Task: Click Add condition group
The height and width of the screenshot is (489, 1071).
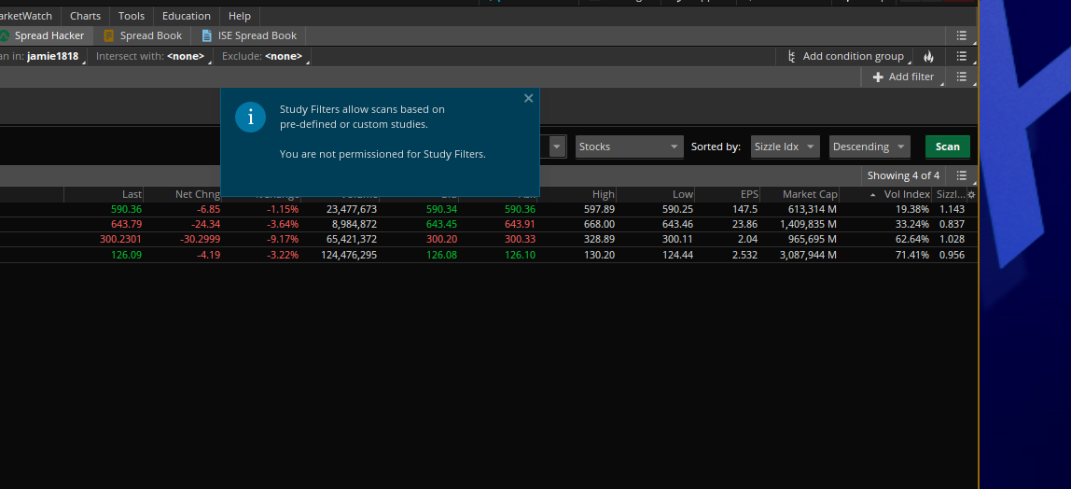Action: pyautogui.click(x=845, y=57)
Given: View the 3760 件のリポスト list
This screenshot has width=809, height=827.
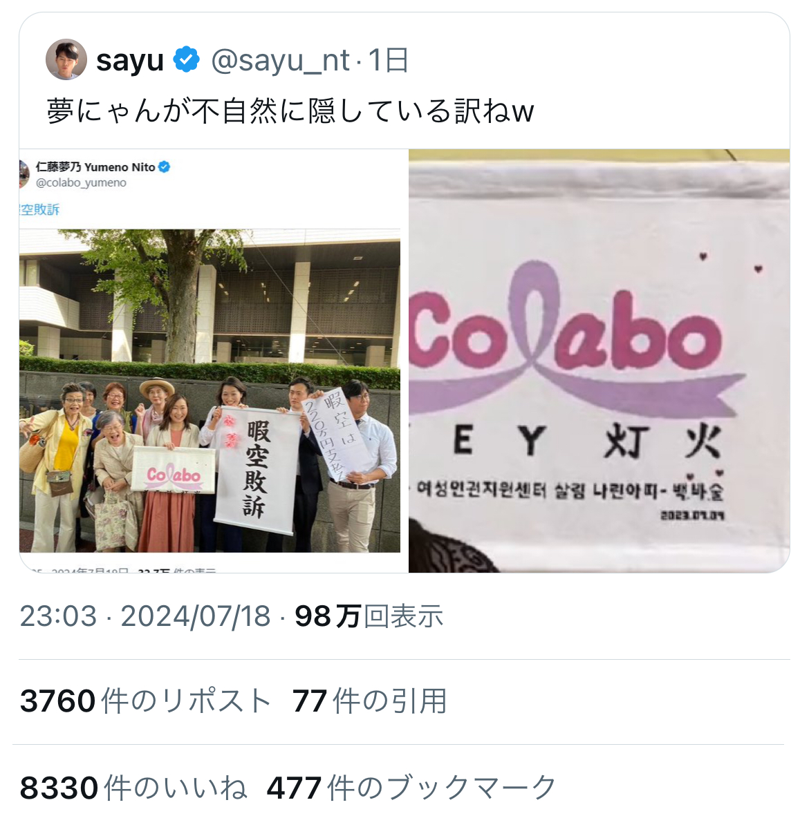Looking at the screenshot, I should (x=145, y=701).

________

Problem details ->
Restate all entries above exactly, but not the images.

Output of the exercise ->
Task: Click Add condition group
The height and width of the screenshot is (489, 1071).
Action: pyautogui.click(x=845, y=57)
Given: View the 3760 件のリポスト list
This screenshot has width=809, height=827.
Looking at the screenshot, I should (x=145, y=701).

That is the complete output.